## Excerpted text
On Fri, Nov 15, 2024 at 10:11:09AM +0100, Neil Armstrong wrote:
> On 15/11/2024 08:24, Dmitry Baryshkov wrote:
> > On Wed, Nov 13, 2024 at 04:48:30PM +0100, Neil Armstrong wrote:
> > > The Adreno GPU Management Unit (GMU) can also scale the ddr
> > > bandwidth along the frequency and power domain level, but for
> > > now we statically fill the bw_table with values from the
> > > downstream driver.
> > > 
> > > Only the first entry is used, which is a disable vote, so we
> > > currently rely on scaling via the linux interconnect paths.
> > > 
> > > Let's dynamically generate the bw_table with the vote values
> > > previously calculated from the OPPs.
> > 
> > Nice to see this being worked upon. I hope the code can is generic
> > enough so that we can use it from other adreno_foo_build_bw_table()
> > functions.
> 
> I would hope so, but I don't have the HW to properly test it on those
> platforms.

Welcome to the club^W Lab.

## What to work on
(1) Print the part of the Adreno bandwidth thread starting at "On Fri, Nov" and ending at "from the OPPs.".
(2) In the Adreno bandwidth thread, which entry of the statically filled bw_table is actually used?
(3) Resume the Adreno bandwidth thread from its last line and keep it going.
The data after this point has no connection to the Adreno bandwidth thread.

## Supplied information
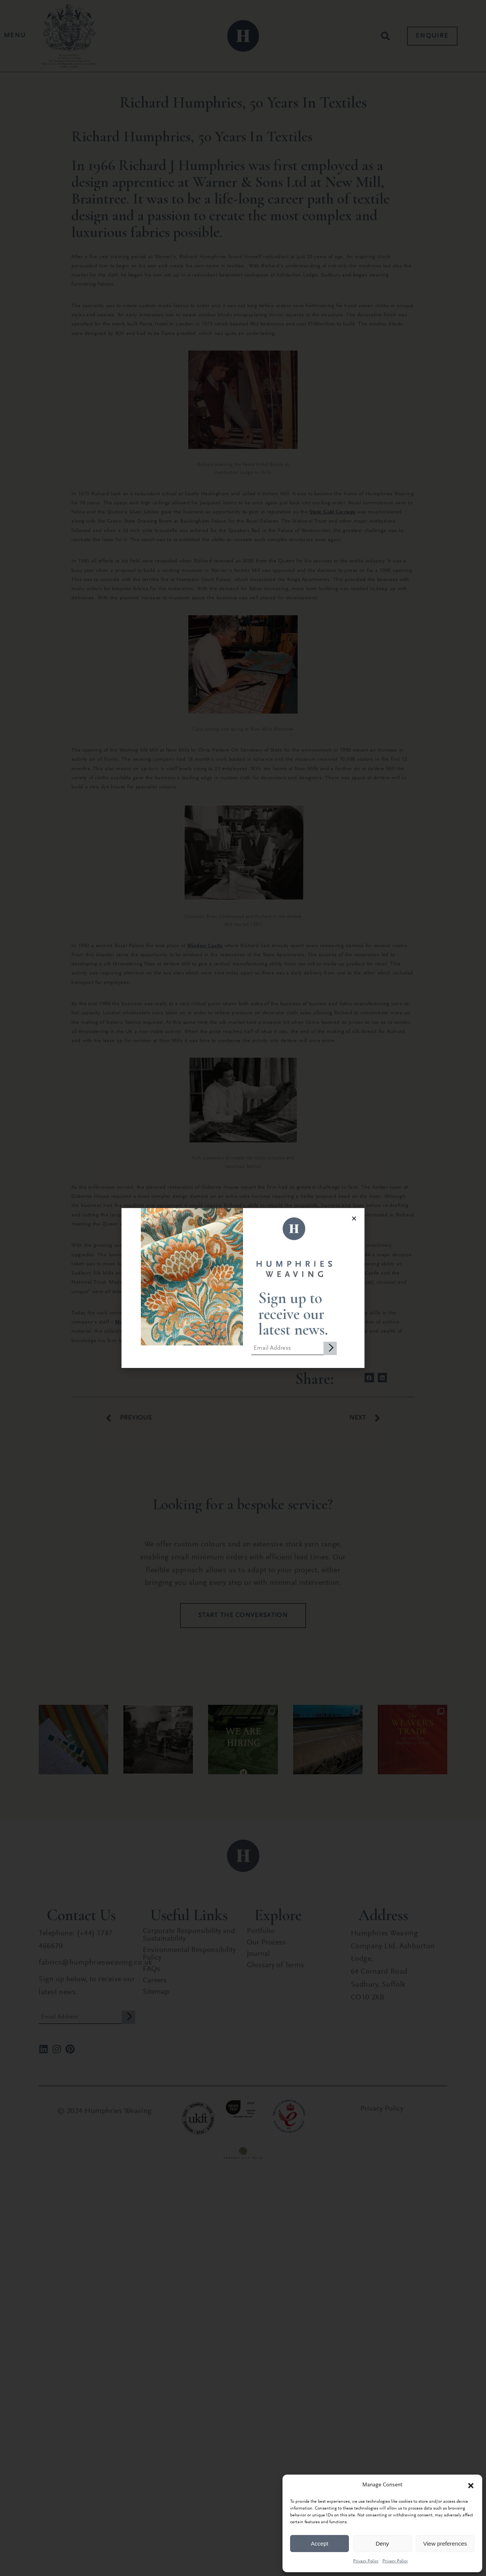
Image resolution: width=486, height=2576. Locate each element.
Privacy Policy (366, 2561)
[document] (243, 1288)
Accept (319, 2543)
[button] (471, 2485)
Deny (382, 2543)
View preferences (445, 2543)
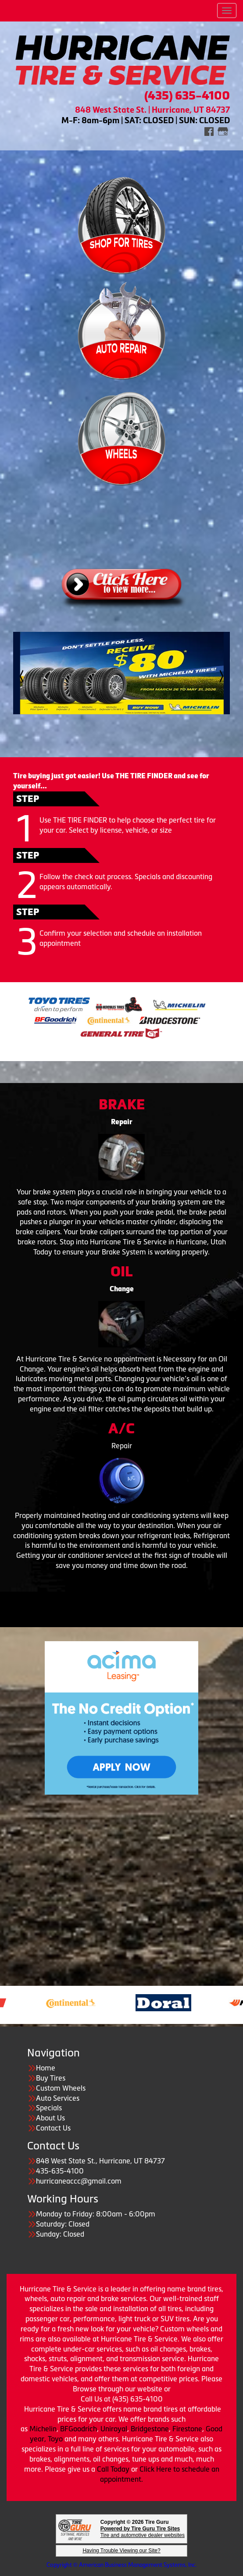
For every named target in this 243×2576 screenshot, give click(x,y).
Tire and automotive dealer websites (142, 2532)
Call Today (114, 2469)
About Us (50, 2118)
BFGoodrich (78, 2429)
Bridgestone (150, 2429)
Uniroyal (113, 2429)
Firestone (187, 2429)
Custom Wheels (61, 2088)
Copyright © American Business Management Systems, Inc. (121, 2565)
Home (45, 2068)
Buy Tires (50, 2078)
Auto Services (57, 2098)
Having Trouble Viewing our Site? (121, 2550)
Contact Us (53, 2128)
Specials (49, 2108)
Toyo (56, 2439)
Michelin (43, 2429)
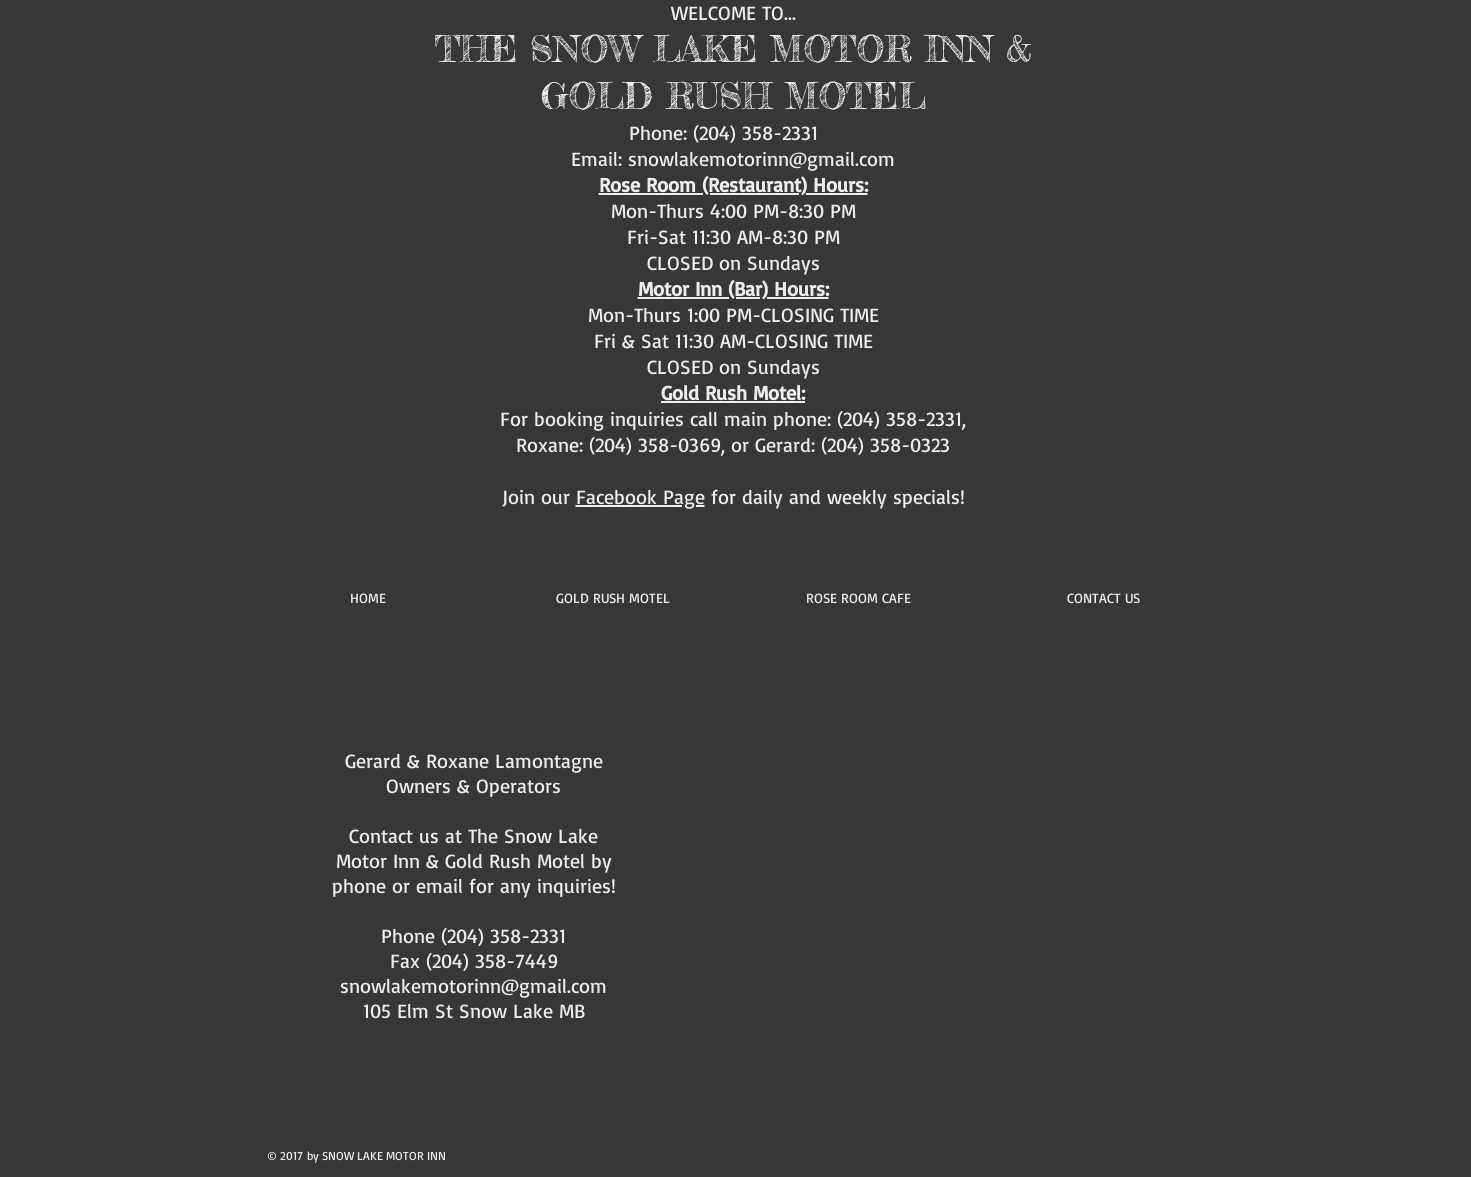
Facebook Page (640, 496)
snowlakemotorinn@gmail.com (761, 158)
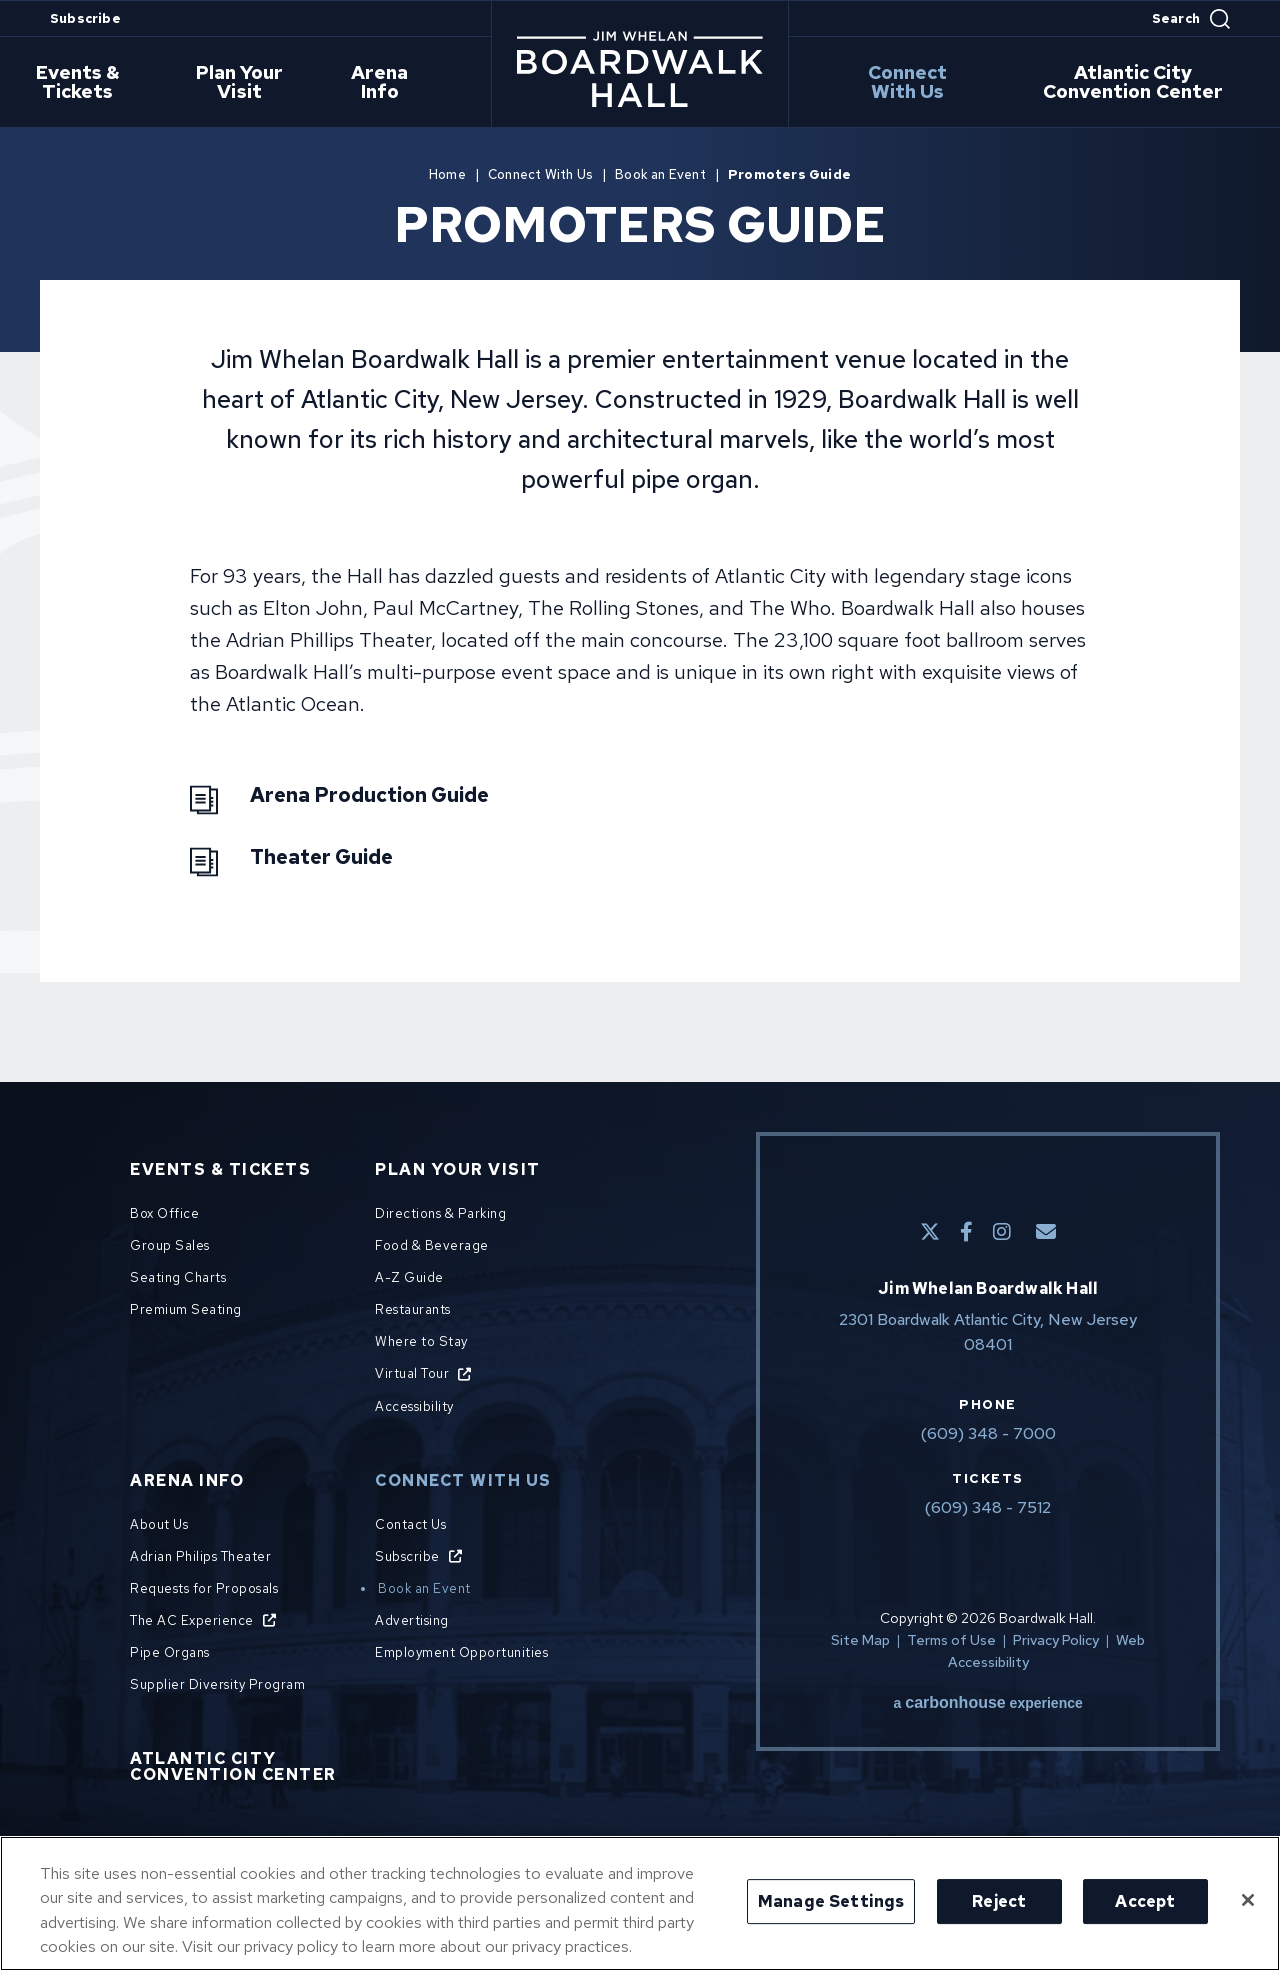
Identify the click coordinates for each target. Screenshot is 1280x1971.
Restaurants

## Answers per task
(1)
On Fri, Nov 15, 2024 at 10:11:09AM +0100, Neil Armstrong wrote:
> On 15/11/2024 08:24, Dmitry Baryshkov wrote:
> > On Wed, Nov 13, 2024 at 04:48:30PM +0100, Neil Armstrong wrote:
> > > The Adreno GPU Management Unit (GMU) can also scale the ddr
> > > bandwidth along the frequency and power domain level, but for
> > > now we statically fill the bw_table with values from the
> > > downstream driver.
> > > 
> > > Only the first entry is used, which is a disable vote, so we
> > > currently rely on scaling via the linux interconnect paths.
> > > 
> > > Let's dynamically generate the bw_table with the vote values
> > > previously calculated from the OPPs.

(2) Only the first entry, which is a disable vote.

(3)
> > > Those entried will then be used by the GMU when passing the
> > > appropriate bandwidth level when voting for a gpu frequency.
> > > 
> > > Signed-off-by: Neil Armstrong <neil.armstrong@linaro.org>
> > > ---
> > >   drivers/gpu/drm/msm/adreno/a6xx_hfi.c | 48 +++++++++++++++++++++++++++--------
> > >   1 file changed, 37 insertions(+), 11 deletions(-)
> > > 
> > > diff --git a/drivers/gpu/drm/msm/adreno/a6xx_hfi.c b/drivers/gpu/drm/msm/adreno/a6xx_hfi.c
> > > index cb8844ed46b29c4569d05eb7a24f7b27e173190f..9a89ba95843e7805d78f0e5ddbe328677b6431dd 100644
> > > --- a/drivers/gpu/drm/msm/adreno/a6xx_hfi.c
> > > +++ b/drivers/gpu/drm/msm/adreno/a6xx_hfi.c
> > > @@ -596,22 +596,48 @@ static void a730_build_bw_table(struct a6xx_hfi_msg_bw_table *msg)
> > >   	msg->cnoc_cmds_data[1][0] = 0x60000001;
> > >   }
> > > -static void a740_build_bw_table(struct a6xx_hfi_msg_bw_table *msg)
> > > +static void a740_generate_bw_table(struct adreno_gpu *adreno_gpu, struct a6xx_gmu *gmu,
> > > +				   struct a6xx_hfi_msg_bw_table *msg)
> > >   {
> > > -	msg->bw_level_num = 1;
> > > +	const struct a6xx_info *info = adreno_gpu->info->a6xx;
> > > +	unsigned int i, j;
> > > -	msg->ddr_cmds_num = 3;
> > >   	msg->ddr_wait_bitmask = 0x7;
> > > -	msg->ddr_cmds_addrs[0] = cmd_db_read_addr("SH0");
> > > -	msg->ddr_cmds_addrs[1] = cmd_db_read_addr("MC0");
> > > -	msg->ddr_cmds_addrs[2] = cmd_db_read_addr("ACV");
> > > +	for (i = 0; i < 3; i++) {
> > > +		if (!info->bcm[i].name)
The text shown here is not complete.